Passage to read START

In my two-and-a-half years’ worth of blogging, I have found myself forced to consider the writings, sayings, and policy papers of those whose politics are opposite, and antithetical, to my own. I delved into the pronouncements of the left and, in so doing, discovered that it has its own rhetorical world. But not only that: I discovered that, in large part, the left’s rhetorical world is everyone’s. Its pseudologisms and weasel words—its perniciously equivocal vocabulary and taxonomy—infect public life and the body politic. In the rhetorical world given us by the left, a thing is not a thing: every term has a second meaning, a connotation, an interpretation. Words bear more loads for the left than structural steel.
Not to say this practice isn’t also prevalent on the right, or indeed anywhere else. In-groups always have their own meta-language. But the left have made their meta-language the language everyone has to speak.
I’d like to free these words from their role as beasts of burden.
And so I present to you a new series of posts which I will call the Progressive Dictionary. Words, and the load the left makes them carry. I’ve got a big long list to be starting with, but feel free to suggest your own.
And for your delectation, I’m going to begin with my two favourites.
The Free Dictionary: n. The using up of goods and services by consumer purchasing or in the production of other goods.
The Progressive Dictionary: n. The unnecessary and environmentally damaging using up of the earth’s scarce resources in the morally repugnant pursuit of conspicuous social status conferred by inequality.
The Free Dictionary: n. Lack of the means of providing material needs or comforts.
The Progressive Dictionary n. The unjust inability to engage in consumption (see above).

Passage to read END

## Task to complete
Copy, word for word, the part of the blog post between "I’d like to" and "suggest your own.", inclusive. The records that follow come from a different source than the blog post.

Data START

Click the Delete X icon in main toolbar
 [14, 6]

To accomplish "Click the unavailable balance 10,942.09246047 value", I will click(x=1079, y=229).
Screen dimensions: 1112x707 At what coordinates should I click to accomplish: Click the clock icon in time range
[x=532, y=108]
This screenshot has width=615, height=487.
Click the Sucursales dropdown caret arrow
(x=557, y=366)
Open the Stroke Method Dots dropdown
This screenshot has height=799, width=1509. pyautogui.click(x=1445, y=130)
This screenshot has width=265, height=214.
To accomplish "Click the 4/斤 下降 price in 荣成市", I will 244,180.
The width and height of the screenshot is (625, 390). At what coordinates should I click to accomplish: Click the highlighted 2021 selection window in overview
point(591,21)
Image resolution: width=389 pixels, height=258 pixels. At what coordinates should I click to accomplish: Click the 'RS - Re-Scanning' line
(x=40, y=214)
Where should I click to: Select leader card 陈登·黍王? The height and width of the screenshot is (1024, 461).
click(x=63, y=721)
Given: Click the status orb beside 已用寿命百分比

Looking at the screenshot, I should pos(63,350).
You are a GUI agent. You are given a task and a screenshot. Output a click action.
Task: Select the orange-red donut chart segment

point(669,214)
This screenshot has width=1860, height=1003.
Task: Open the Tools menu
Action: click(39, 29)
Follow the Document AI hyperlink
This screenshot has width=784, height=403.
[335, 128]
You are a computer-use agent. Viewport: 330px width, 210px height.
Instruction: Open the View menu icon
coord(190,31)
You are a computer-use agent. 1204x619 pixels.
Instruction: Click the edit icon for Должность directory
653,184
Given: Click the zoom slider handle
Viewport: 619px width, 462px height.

Data END

## Written reply
I’d like to free these words from their role as beasts of burden.
And so I present to you a new series of posts which I will call the Progressive Dictionary. Words, and the load the left makes them carry. I’ve got a big long list to be starting with, but feel free to suggest your own.